Leasing out your home and renting another

We are a pensioner couple considering selling our home in the city and downsizing to a home in the country.

We have identified a property that is being offered for sale with a short-term (12-18 months) lease-back agreement, allowing the current owners time to finance and build a new home on a smaller block they already own in the same district.

We would be happy with such an arrangement as the timing would also suit us, allowing us to spend more time tending to the needs of elderly parents and enjoying more child-minding time with grandchildren before they outgrow us.

To enable this we would have to rent a home in the city for 12-18 months after selling our primary residence. Our conundrum is this: will our new home in the country become an assessable asset, rather than the primary residence that it acutally is, because it is being rented, even though we would be paying an equivalent amount of rent for a short time while both parties re-establish themselves?

5 comments

 

Yes it would be, and the net rental income will also be assessed, however you would be considered Non Homeowners, therefore asset threshold is higher and if you reatin some Pension, you will also be able to receive Rent Assistance for the property you rent.

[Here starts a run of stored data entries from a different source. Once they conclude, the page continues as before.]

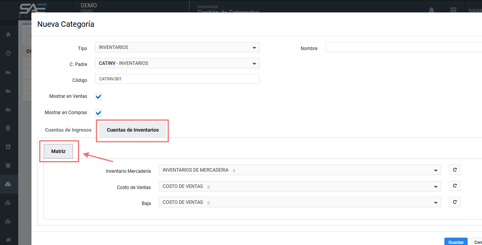Expand the C. Padre dropdown
Screen dimensions: 482x245
tap(177, 63)
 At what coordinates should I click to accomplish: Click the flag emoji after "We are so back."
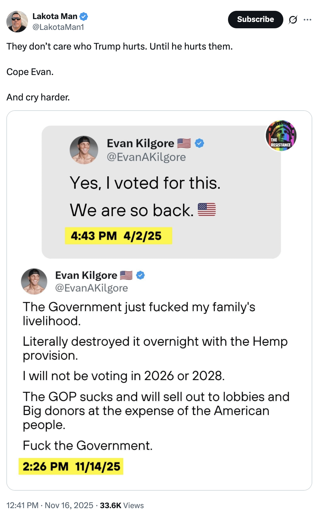pyautogui.click(x=207, y=210)
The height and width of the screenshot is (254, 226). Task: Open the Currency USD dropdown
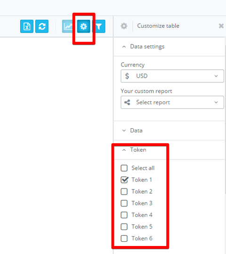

Thank you McDaddy, that gives us something to work with in our financial planning if we continue down that path. Much obliged.

I believe it's the 'gross rental income' that will be assessed not the 'net rental income'. Not certain that they will qualify for 'rent assistance'. 

Gee Gazza49, this is not the place to ask for advice. There are many people in this forum who have a lot of knowledge and can impart good advice but there are also a lot who wouldn't have a clue. Unless you can tell the difference it may be worthwhile speaking to Centrelink or a financial adviser to get the correct answer.

Not much point in having forums then. Or is it just a place for people to have a whinge, which seems to be more the case these days.

Not really a place just for whingers, McDaddy, but if there are things that will affect your future income I think that this may not be the place to find the correct answers. It's a good place for opinions and, God knows, there are a lot of them but sometimes when hard facts are needed it's a better idea to go to where the answers lie. My post was too general and I apologise for that, I should have been more specific. I'll be more careful in the future.

Agree Old Man, Gazza49, make an appointment with a centrlink financial adviser, or go to a Centrelink Seminar for the OAP & discuss your senario with them. Both are free & what is discussed isn't put on record.

https://www.humanservices.gov.au/individuals/services/financial-information-service/free-seminars

Hope all works out for you.

Sounds like an interesting condunrum.

Perhaps contact the ATO and after a verbal ask for a written ruling.

I'd be thinking that you could pay a deposit, put a caveat on the property and then settle just before the current owners go.

The situation may actually not be as complex as imagined as 1 year is no etended time and if the property became your primary residence for a decade or more the ATO would not go back that far anyway.

Either way get advice.  The ATO is the horses mouth so the best place to start and advice is free.  Good luck.

 

No Arvo it's definitely the net rental income. Their issue will probably be asset value og the home, rather than income from it.